> _DOCUMENT TEXT_
▼

STATUS OF DATA FOR 2-Ethoxyethanol
File On-Line 05/01/1991
Category (section) Status Last Revised
----------------------------------------- -------- ------------
Oral RfD Assessment (I.A.) no data
Inhalation RfC Assessment (I.B.) on-line 05/01/1991
Carcinogenicity Assessment (II.) no data
_I. CHRONIC HEALTH HAZARD ASSESSMENTS FOR NONCARCINOGENIC EFFECTS
__I.A. REFERENCE DOSE FOR CHRONIC ORAL EXPOSURE (RfD)
Substance Name -- 2-Ethoxyethanol
CASRN -- 110-80-5
Not available at this time.
__I.B. REFERENCE CONCENTRATION FOR CHRONIC INHALATION EXPOSURE (RfC)
Substance Name -- 2-Ethoxyethanol
CASRN -- 110-80-5
Last Revised -- 05/01/1991
The inhalation Reference Concentration (RfC) is analogous to the oral RfD and
is likewise based on the assumption that thresholds exist for certain toxic
effects such as cellular necrosis. The inhalation RfC considers toxic effects
for both the respiratory system (portal-of-entry) and for effects peripheral
to the respiratory system (extrarespiratory effects). It is expressed in
units of mg/cu.m. In general, the RfC is an estimate (with uncertainty
spanning perhaps an order of magnitude) of a daily inhalation exposure of the
human population (including sensitive subgroups) that is likely to be without
an appreciable risk of deleterious effects during a lifetime. Inhalation RfCs
were derived according to the Interim Methods for Development of Inhalation
Reference Doses (EPA/600/8-88/066F August 1989) and subsequently, according to
Methods for Derivation of Inhalation Reference Concentrations and Application
of Inhalation Dosimetry (EPA/600/8-90/066F October 1994). RfCs can also be
derived for the noncarcinogenic health effects of substances that are
carcinogens. Therefore, it is essential to refer to other sources of
information concerning the carcinogenicity of this substance. If the U.S. EPA
has evaluated this substance for potential human carcinogenicity, a summary of
that evaluation will be contained in Section II of this file.

▲

> _DATA_
▼

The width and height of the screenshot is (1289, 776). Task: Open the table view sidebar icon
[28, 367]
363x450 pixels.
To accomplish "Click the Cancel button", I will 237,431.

▲

> _CHECK YOUR UNDERSTANDING_
1) Output the stretch of the 2-Ethoxyethanol file from "STATUS OF DATA" through "at this time.".
2) Answer these questions from the 2-Ethoxyethanol file:
(a) What CASRN does it give for the substance?
(b) In what units is the inhalation RfC expressed?
(c) What status does it list for the carcinogenicity assessment?
3) Write the next part of the 2-Ethoxyethanol file.
The listing comes from a different source than the 2-Ethoxyethanol file.

> _RESPONSES FOR EACH TASK_
1)
STATUS OF DATA FOR 2-Ethoxyethanol
File On-Line 05/01/1991
Category (section) Status Last Revised
----------------------------------------- -------- ------------
Oral RfD Assessment (I.A.) no data
Inhalation RfC Assessment (I.B.) on-line 05/01/1991
Carcinogenicity Assessment (II.) no data
_I. CHRONIC HEALTH HAZARD ASSESSMENTS FOR NONCARCINOGENIC EFFECTS
__I.A. REFERENCE DOSE FOR CHRONIC ORAL EXPOSURE (RfD)
Substance Name -- 2-Ethoxyethanol
CASRN -- 110-80-5
Not available at this time.

2)
(a) 110-80-5
(b) mg/cu.m
(c) No data

3)
___I.B.1. INHALATION RfC SUMMARY
Critical Effect Exposures* UF MF RfC
-------------------- --------------------------- ----- --- ---------
Decreased testis NOAEL: 380 mg/cu.m (103 ppm) 300 1 2E-1
weight, seminiferous NOAEL(ADJ): 68 mg/cu.m mg/cu.m
tubule degeneration NOAEL(HEC): 68 mg/cu.m
and decreased
hemoglobin LOAEL: 1485 mg/cu.m (403 ppm)
LOAEL(ADJ): 265 mg/cu.m
New Zealand White LOAEL(HEC): 265 mg/cu.m
Rabbit Subchronic
Toxicity Study
Barbee et al., 1984
*Conversion Factors: MW = 90.12. Assuming 25C and 760 mm Hg, NOAEL (mg/cu.m)
= 103 ppm x 90.12/24.45 = 380 mg/cu.m. NOAEL(ADJ) = 380 x 6 hours/24 hours, 5
days/7 days = 68 mg/cu.m. The NOAEL(HEC) was calculated for a
gas:extrarespiratory effect assuming periodicity was attained. Since the b:a
lambda values are unknown for the experimental animal species (a) and humans
(h), a default value of 1.0 is used for this ratio. NOAEL(HEC) = NOAEL(ADJ) x
(b:a lambda (a) / b:a lambda (h)) = 68 mg/cu.m.
___I.B.2. PRINCIPAL AND SUPPORTING STUDIES (INHALATION RfC)
Barbee, S.J., J.B. Terrill, D.J. DeSousa and C.C. Conaway. 1984. Subchronic
inhalation toxicology of ethylene glycol monoethyl ether in the rat and
rabbit. Environ. Health Perspect. 57: 157-163.
Barbee et al. (1984) exposed groups of Sprague-Dawley rats (15/sex/group)
to 0, 25, 103 or 403 ppm (0, 92, 380 or 1485 mg/cu.m, assuming 25C and 760 mm
Hg) ethylene glycol monoethyl ether, 6 hours/day, 5 days/week for 13 weeks.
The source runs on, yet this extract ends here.